Fatima bint Huzam (فَاطِمَة بِنْت حُزَام), better known as Umm al-Banin (أُمّ ٱلْبَنِين), was a wife of Ali, the cousin and son-in-law of the Islamic prophet Muhammad, the first Shia Imam and the fourth Rashidun caliph. She belonged to the Banu Kilab tribe of the Qays confederation. Ali married Umm al-Banin sometime after the death of his first wife Fatima in 632, the daughter of Muhammad.

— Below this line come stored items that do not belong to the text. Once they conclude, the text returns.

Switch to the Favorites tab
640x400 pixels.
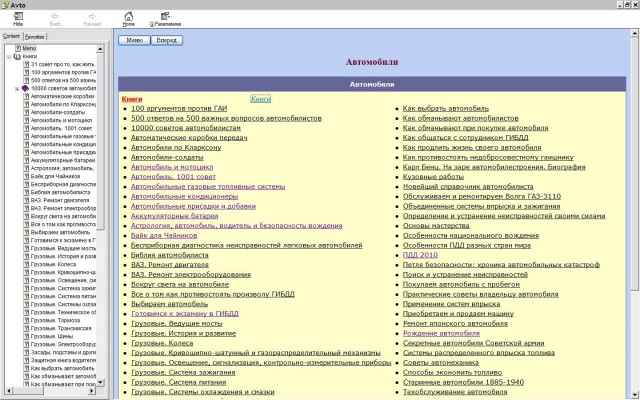(x=35, y=36)
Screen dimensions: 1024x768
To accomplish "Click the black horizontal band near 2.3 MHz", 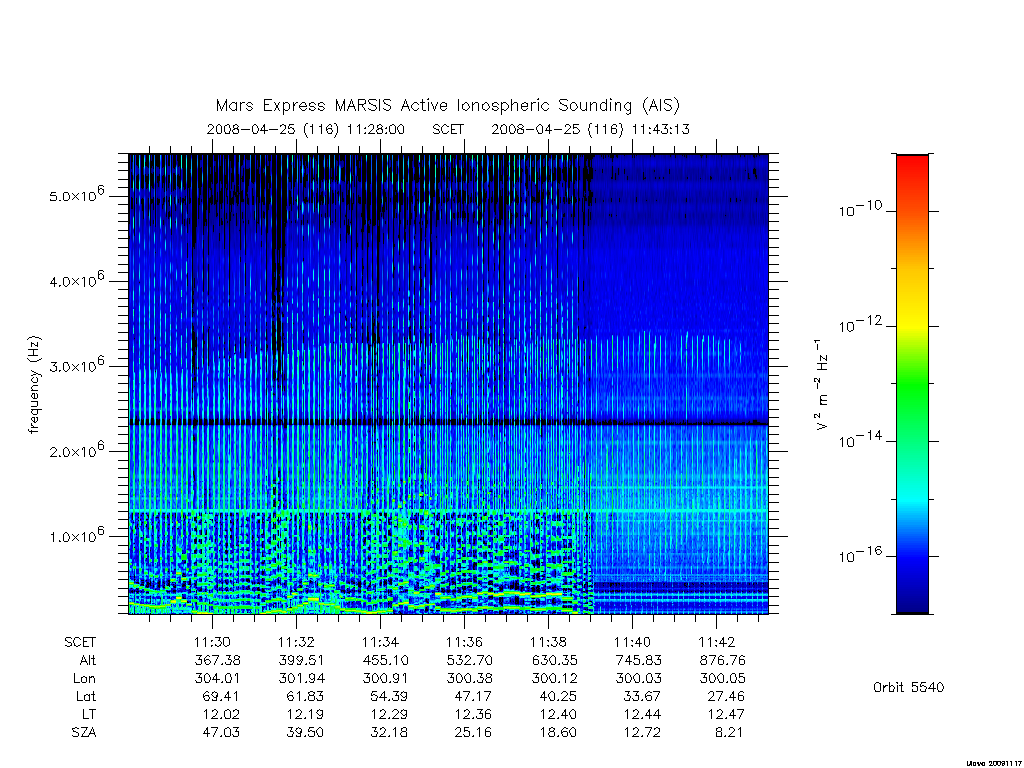I will [x=448, y=423].
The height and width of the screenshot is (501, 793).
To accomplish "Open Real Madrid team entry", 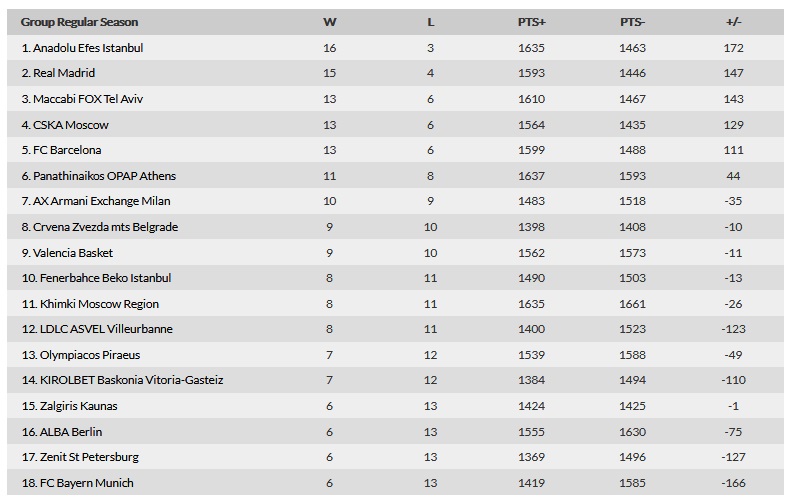I will coord(395,73).
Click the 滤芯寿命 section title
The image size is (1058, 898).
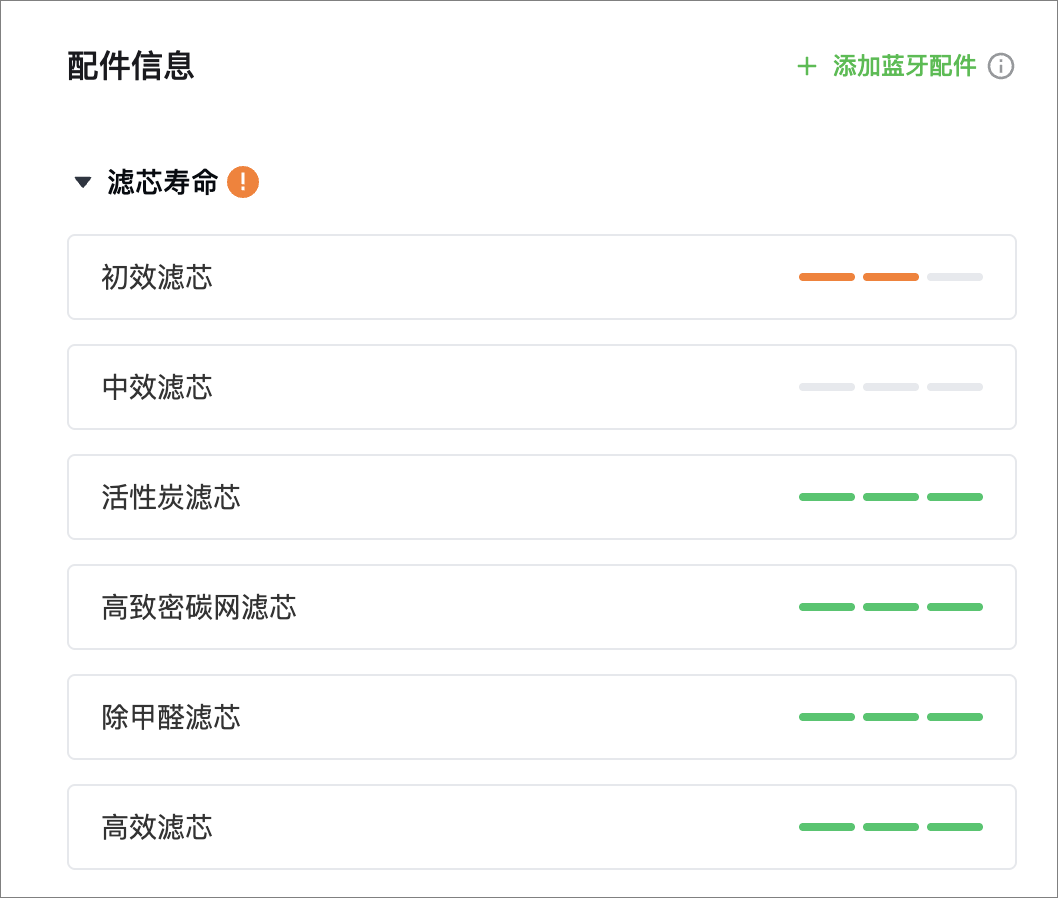click(x=162, y=182)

She bore Ali four sons, and consequently became known as Umm al-Banin, meaning “Mother of the Sons”. All four of her sons—Abbas, Abdullah, Ja'far, and Uthman—were killed at the Battle of Karbala. Especially in Iran and Iraq, women make the supplication of tawassul to Umm al-Banin, requesting her soul to join her prayers to them, particularly when in dire need or to find patience in difficult times.

==Biography==

Her date of birth is unknown. It is said that her birth occurred between 5–9 AH, which means she was born around 5 AH. Al-Karbasi mentioned that Umm al-Banin was born before 4 BH (Before Hijra). The Shia-leaning historian Abu al-Faraj al-Isfahani gives some information about her marriage to Ali in his Maqatil al-Talibiyyin, a historical-biographical compilation about the descendants of Ali. He writes that Aqil, a brother of Ali knowledgeable in Arab genealogy, introduced Fatima bint Huzam to Ali because her tribe was famed for courage in the hope that she would bear Ali brave sons. Her marriage to Ali brought the couple four sons: Abbas, Abd Allah, Ja'far, and Uthman.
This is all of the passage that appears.